Task objective →
Please reproduce all of the data below exactly, leaving each picture out.

Data supplied →
******************************

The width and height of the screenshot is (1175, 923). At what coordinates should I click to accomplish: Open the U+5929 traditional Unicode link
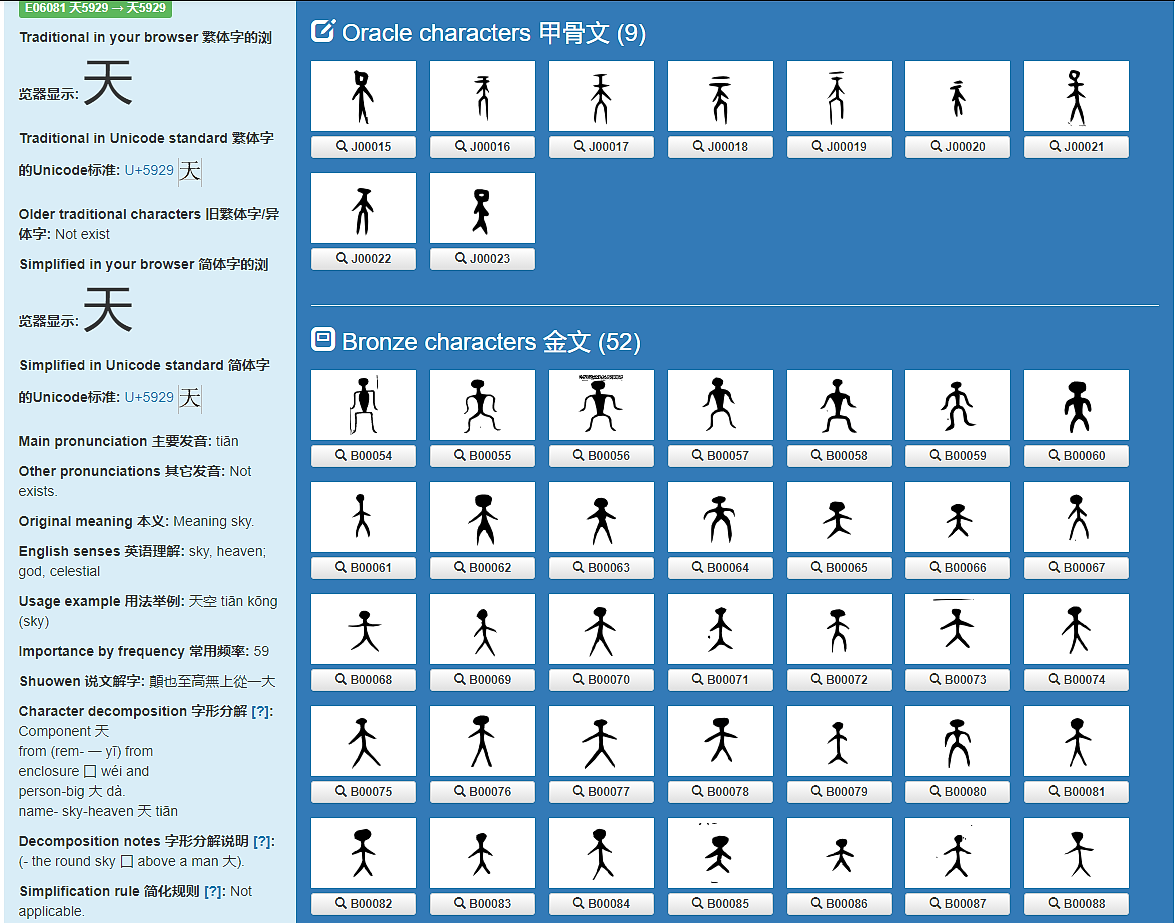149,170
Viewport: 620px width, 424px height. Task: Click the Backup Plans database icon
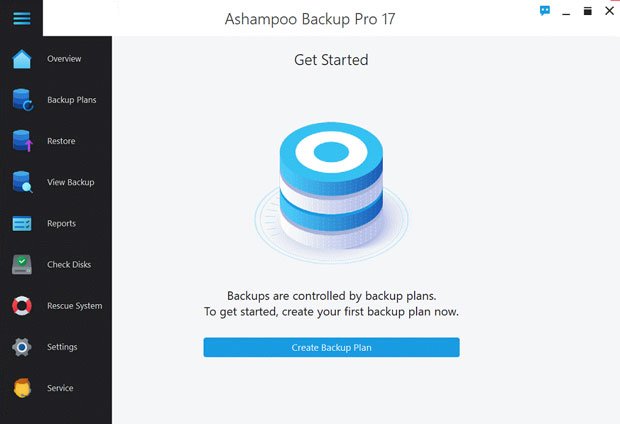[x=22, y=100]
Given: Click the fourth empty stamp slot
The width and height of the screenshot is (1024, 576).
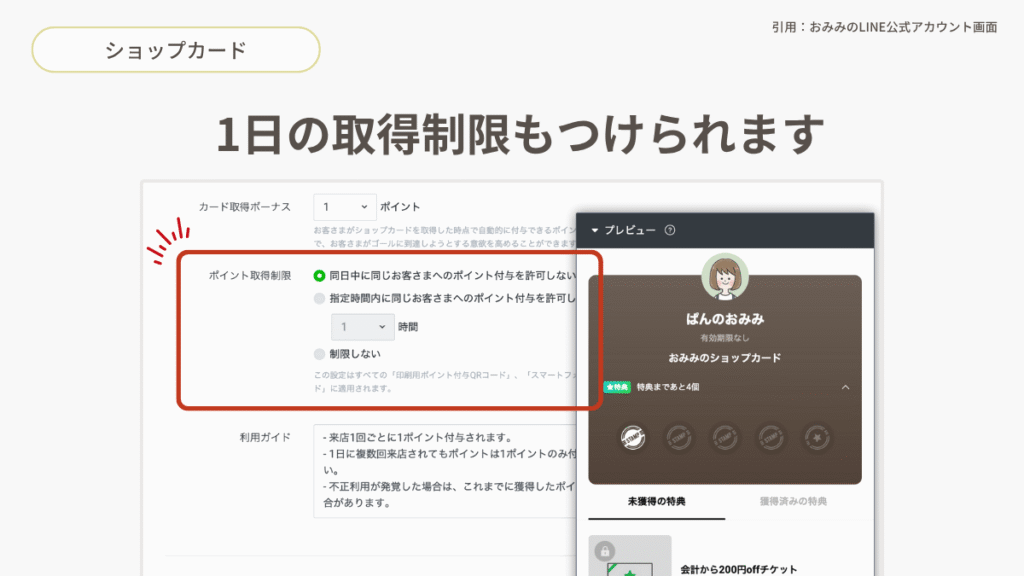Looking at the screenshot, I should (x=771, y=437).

******************************

Response below →
The width and height of the screenshot is (1175, 923). At what coordinates should I click to accomplish: Open the U+5929 traditional Unicode link
149,170
Viewport: 620px width, 424px height. Task: Click the Backup Plans database icon
[x=22, y=100]
Given: Click the fourth empty stamp slot
The width and height of the screenshot is (1024, 576).
Looking at the screenshot, I should (x=771, y=437).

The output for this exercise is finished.